Mike chuckled. “Nothing stays the same.”

“Now that’s the truth.” Oscar emphasized the point by putting down his empty beer bottle with a clunk. He looked over at me. “What line of work’s your folks in, honey?”

“My father teaches physics at UC Berkeley,” I said. “My mother was a concert pianist until her arthritis became too bothersome. Now she directs a musical conservatory in the Bay Area.”

“Well, la-di-da.” Oscar raised a pinkie and waved it at Mike. “Last wife’s a looker, this one’s a brain. At least, when you two get around to having kids, they’ll be musical.”

Mike glanced up. “We aren’t married and we’re not having any kids.”

“Mikey’s mom played the piano, too.” Oscar rattled on as if he hadn’t heard Mike. “He ever tell you? Big lounge out on Pico. Nice place, pretty good money, too. She did that till she lost her figure after the third kid. Then she went to slinging burgers at a drive-in down in Montebello. Almost in East L.A. What a dump. Biker hangout. That’s where she met the asshole she run away with. Moved her and Mikey’s sisters up to Merced. Guess she’s still there.”

“She died three years ago, Pop. Remember? We went up for the funeral.”

“Oh, yeah.” Oscar deepened the furrow between his eyebrows and thought it over. Seeming confused, he looked up at Mike. “Got another beer in that icebox, Mikey?”

“Sorry, Pop,” Mike said. “We’re all out.”

There were two six-packs behind the watermelon.

Mike seemed to be embarrassed by his father or something his father had said. That surprised me, because I thought I knew him better. With me, Mike had always been open about his hardscrabble upbringing, the scrapes his alcoholic parents got into, a few narrow misses with the law of his own. I wondered what nerve Oscar had touched.

All of us carry wounds from childhood that neither time nor accomplishment can heal. Now and then those old wounds get hit just right and they start to bleed, no matter how hard we try to keep them covered up. As I watched Oscar standing there, weaving a little in the middle of Mike’s shiny kitchen, I began to wonder if maybe he had brought with him the scary specter of the kid who used to bail his dad out of the drunk tank every Monday morning, the kid who signed his own report cards when he didn’t know where to find his mother.

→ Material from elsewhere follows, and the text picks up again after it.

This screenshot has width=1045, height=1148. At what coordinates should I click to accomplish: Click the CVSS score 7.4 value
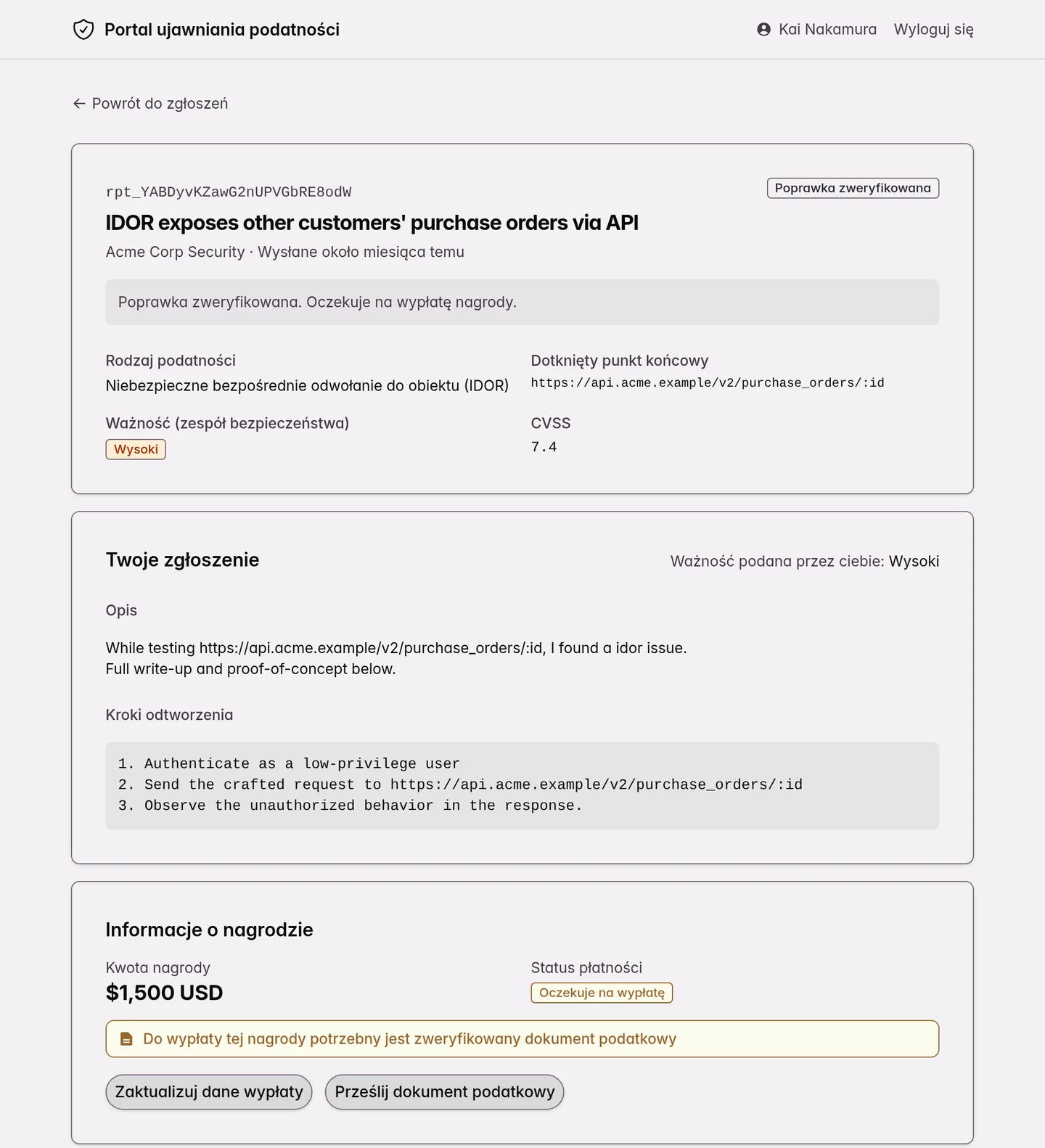544,447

I have made it a point to forget everything I learned in Dr. Hauser’s Modern European philosophy. But what came to mind out of somewhere was Nietzsche: “That which doesn’t kill us makes us stronger.” Fine. But we can be strong and still hurt like hell.

I picked cornsilk from my fingers and went over to my tall, white-haired Mike. He was lost in thought, reducing the fat tomato to runny pulp. I touched his hand above the knife and he looked over at me, expectant, waiting for a question.

I stretched up and whispered into his ear. “I love you, Mike.”